Diese Art der Weiterverbreitung erscheint zwar im ersten Augenblick recht zweckmäßig, indessen stößt ihre folgerichtige Durchführung sehr bald auf unüberwindliche Hindernisse. Einmal nämlich ist auf der ganzen Erde nicht so viel Geld vorhanden, als auf diese Weise flüssig gemacht werden müßte, vor allem aber würde selbst die Zahl sämmtlicher Erdenbürger auch nicht im entferntesten an diejenige Summe heranreichen, welche zur vollständigen Ausführung einer solchen Sammlung erforderlich wäre. Dies ergiebt sich nach einfacher Berechnung:

A schreibt 4 Briefe an 4 B,
4 B schreiben je 4 Briefe an 16 C,
16 C    64 D,
64 D    256 E etc.

Schon zur Deckung der K reicht die Einwohnerschaft von Leipzig nicht aus, denn es soll an 262 144 K geschrieben werden, die Zahl der M ist in Berlin nicht aufzutreiben, und allein für den Bedarf der R (4 294 967 296) müßten die unglücklichen Briefschreiber Q sich nach dem Monde wenden. Das Endergebniß dieser Rechnung liefert ganz ungeheuerliche Zahlen, denn es müßten allein über 281 Billionen Z oder – um mich einer seit 1871 geläufigen Bezeichnung zu bedienen – 281 474 Milliarden Z 30 Pfennig zahlen. Hätte der Erfinder der Kollekte A allen Betheiligten das Briefschreiben ersparen und alle Anforderungen gedruckt absenden wollen, so würde er sich selbst von der Undurchführbarkeit seiner Idee haben überzeugen können. Denn rechnet man als Gewicht eines gedruckten Briefes nur ein Gramm, so würden über 7505 Millionen Centner Papier verbraucht werden müssen, und wenn unter einer Million Empfänger immer nur ein einziger die Post zur Weiterversendung in Anspruch nehmen sollte, so würden allein für Dreipfennigmarken über 11¼ Millionen Mark zu verausgaben sein, gewiß eine Summe, die selbst in unserem Reichshaushalt sehr bemerkbar wäre.

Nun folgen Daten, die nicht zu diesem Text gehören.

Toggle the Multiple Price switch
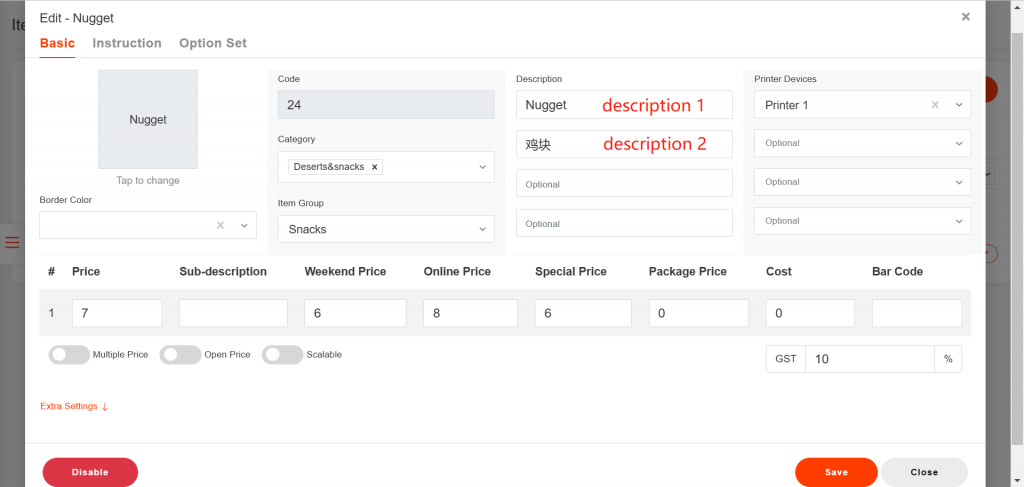click(x=69, y=355)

Würde man den Erlös der Kollekte in Gestalt unserer werthvollsten Münze, in Zwanzigmarkstücken, vor sich sehen und ließe sich daraus in der Weise eine lange Kette herstellen, daß man ganz genau den Rand eines Goldstücks an den des nächsten anfügte, so würde diese Kette, da jede Doppelkrone 22 Millimeter im Durchmesser mißt, eine so gewaltige Ausdehnung erhalten, daß man sie 3096 Mal um den Erdball von Pol zu Pol schlingen könnte, und die dadurch entstehenden Goldringe würden wiederum eine Straße von 68 Metern Breite bedecken. So könnten wir noch weitere Zahlen liefern, indessen mögen die angeführten unseren Lesern genügen. F. Berg.